Enterprise Support Agent for TechFlow

Agentic support system design: single tool-using agent, permission-aware retrieval, autonomy tiers 0 to 1
agentify design document production mode 2026-07-14

1. Executive summary

TechFlow should build a single tool-using agent behind an intent router, not a multi-agent system and not a bare workflow. The use case has open-ended dialogue and a small, well-scoped tool set (retrieve, look up subscription, write ticket), which lands it at rung 3 of the escalation ladder [knowledge/decision-trees.md].

The two decisions that shape everything else are permission-aware retrieval (the internal KB is tier-gated and past tickets carry PII, so retrieval must run under the caller identity) and a hard autonomy ceiling at tier 1 (create and update tickets, never touch billing). At the target load of 1,800 conversations per day, the design runs at roughly 0.06 USD per conversation against the 0.15 USD ceiling, and about 4,500 USD per month all in against the 6,000 USD ceiling. Rollout is staged behind evaluation gates, starting read-only.

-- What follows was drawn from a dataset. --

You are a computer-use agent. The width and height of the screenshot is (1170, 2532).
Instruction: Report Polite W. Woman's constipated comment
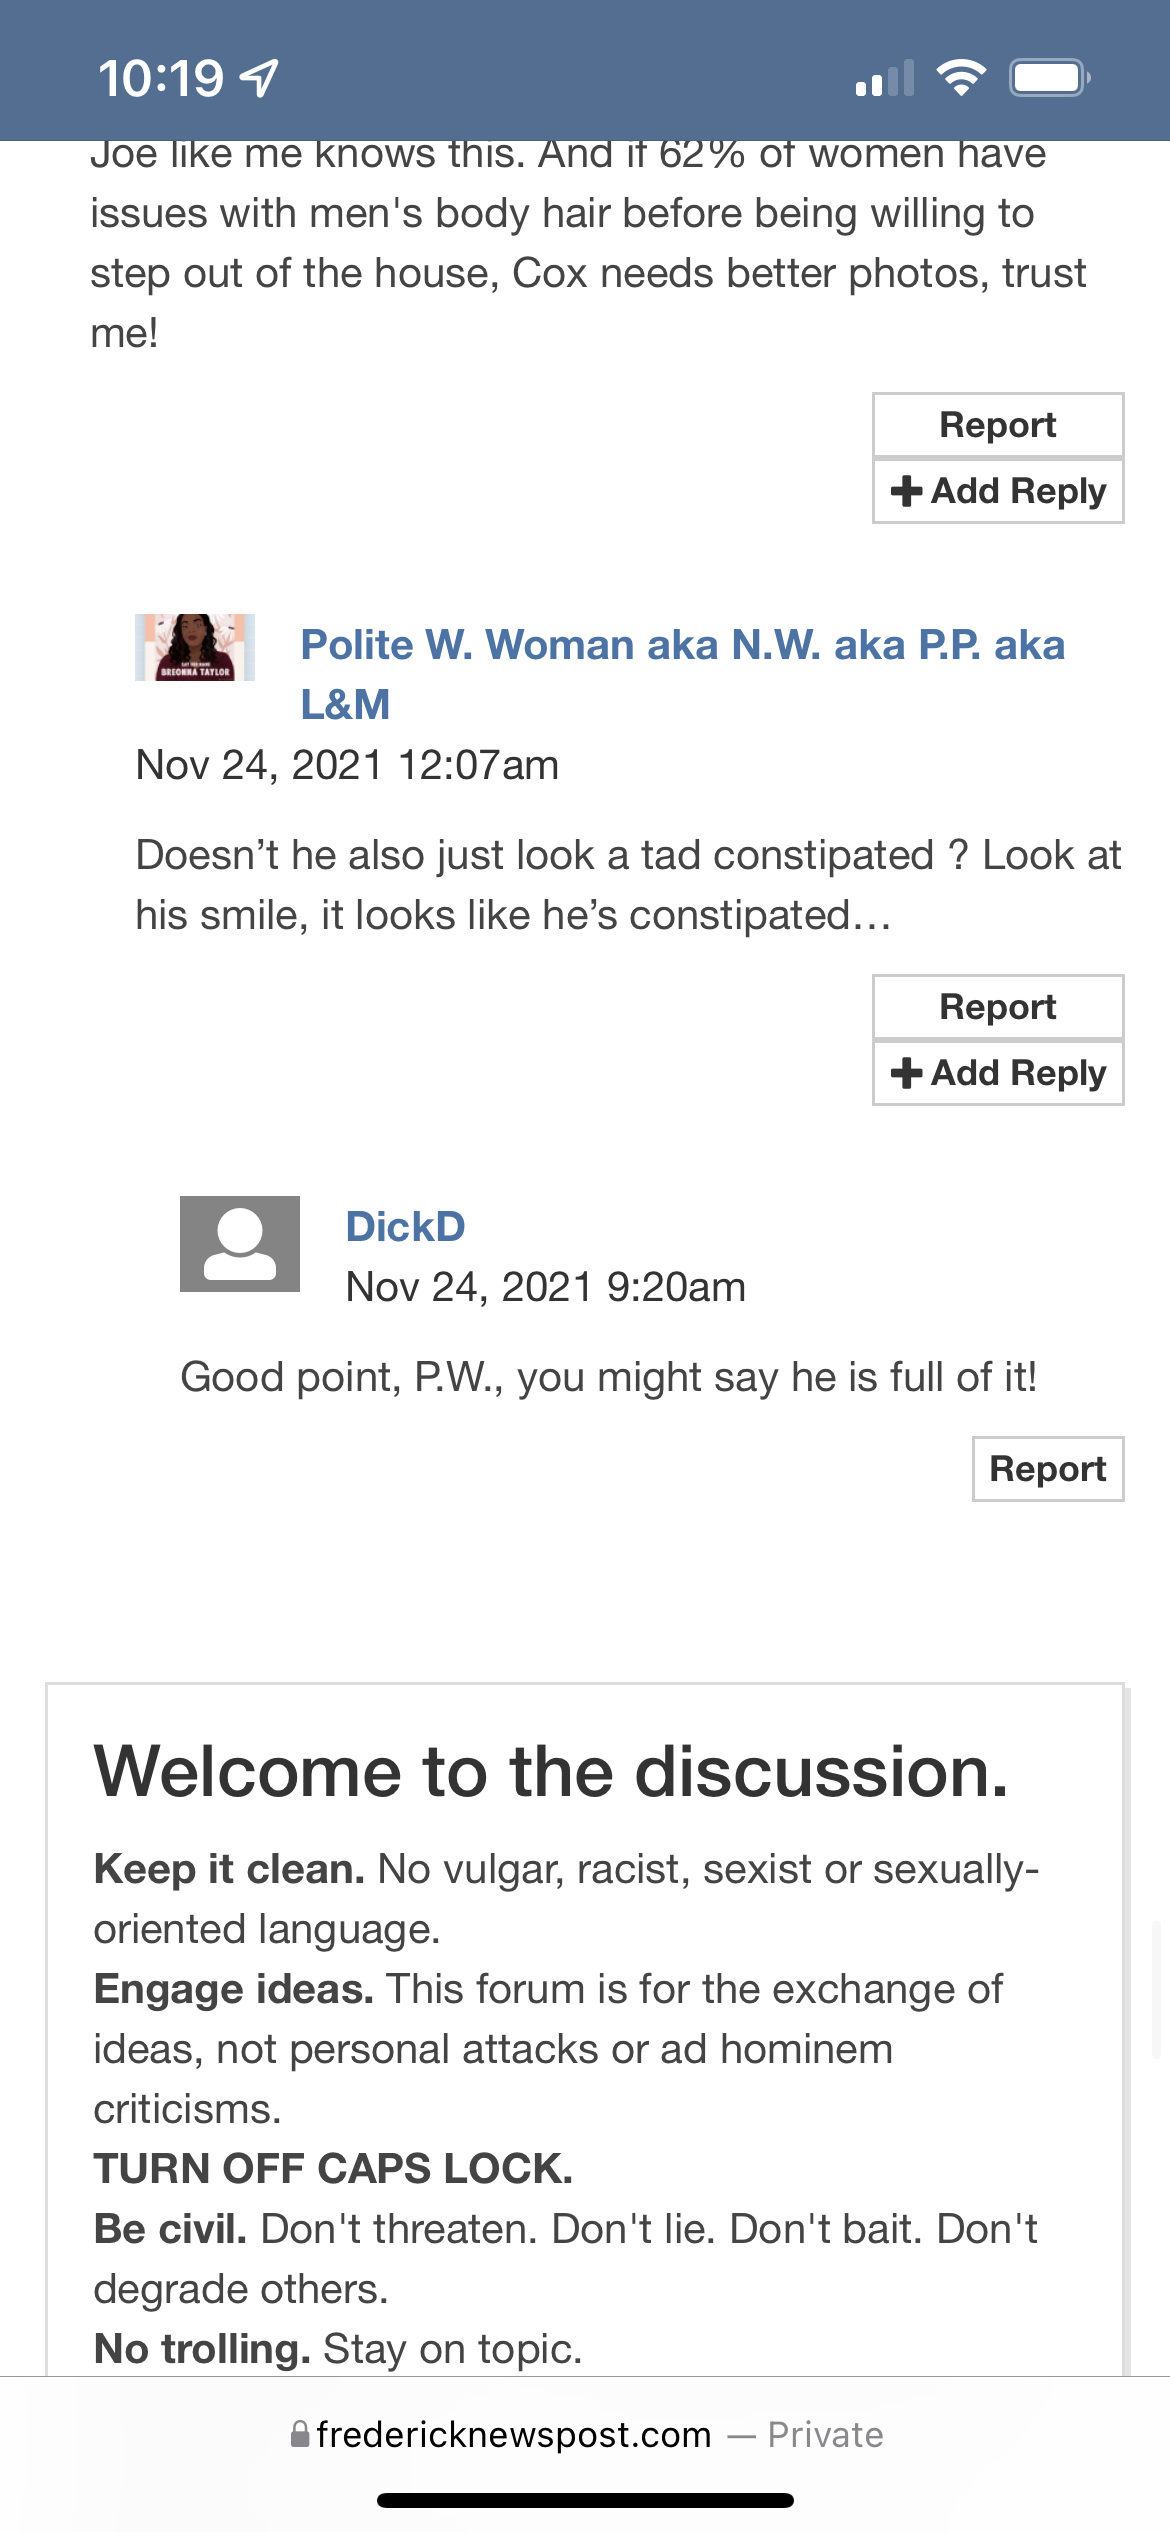997,1007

Recommendation Build the agent. Gate every write behind an audit trail, escalate on low retrieval confidence, and do not connect any billing tool to the model.

2. Requirements and NFRs

Functional scope, confirmed with the customer:

  • Answer product questions from public docs and the tier-gated internal KB, with citations.
  • Look up order and subscription status for the authenticated customer.
  • Create and update support tickets.
  • Escalate to a human when confidence is low or the request is out of scope.

Non-goals (hard boundaries): never issue refunds, never change billing, never delete data. English only at launch.

NFRTargetSource
Throughput1,800 conversations/day, 40 concurrent sessions peakcustomer
LatencyFirst token < 2s, full answer < 10s p95customer
Availability99.9% (business-hours bias)customer
RTO / RPO4h / 15min for conversation statecustomer
Cost≤ 0.15 USD per conversation, ≤ 6,000 USD/monthcustomer
ComplianceSOC 2 Type II, GDPR (EU customers), no HIPAAcustomer
Quality40% ticket deflection with CSAT ≥ 4.2/5customer
Assumptions to validate Average conversation length is modeled at 4 turns and 3 agent model calls. Deflection is measured as resolved-without-human, not just contained. Peak concurrency is assumed steady within business hours rather than spiky; if traffic is bursty, revisit the concurrency budget in section 11.

3. Decision record

Each decision tree from [knowledge/decision-trees.md] was walked. Answers and the strongest rejected alternative:

GateDecisionWhy, and what lost
Need generative AI?YesFree-text questions over unstructured docs need synthesis. Rejected: pure search (cannot compose an answer or drive ticket actions).
Escalation ladderRung 3, single agentThe path is not predetermined: some turns need retrieval, some a subscription lookup, some a ticket write, in an order that depends on the question [knowledge/building-effective-agents.md]. Rejected: a fixed workflow (rung 2), which cannot handle the branching without an unwieldy router tree.
Single vs multi-agentSingleThree tools with no overlap and one coherent task do not justify multi-agent token cost (roughly an order of magnitude more) [knowledge/multi-agent-orchestration.md]. Anti-escalation rule applied.
Knowledge strategyRAG, permission-awareKB changes weekly and is tier-gated; retrieval must filter by entitlement [knowledge/rag-patterns.md]. Rejected: fine-tuning (facts change weekly; no style need) and long-context (2,000 pages exceed a sane per-call budget).
Autonomy tiersTier 0 to 1 onlyReads and reversible ticket writes are safe to automate; billing and deletion are out of scope by design [knowledge/security-governance.md].
Memory tierSession state + compactionMulti-turn within a session, no cross-session personalization required at launch [knowledge/context-memory.md].

4. System architecture

An intent router (a cheap model) admits and classifies each turn, then hands to the agent, which reasons in a bounded tool loop against a retriever, a subscription-lookup tool, and a ticket tool. Input and output guardrails bracket the model. The agent runs under the caller identity so retrieval and tools inherit the user's entitlements.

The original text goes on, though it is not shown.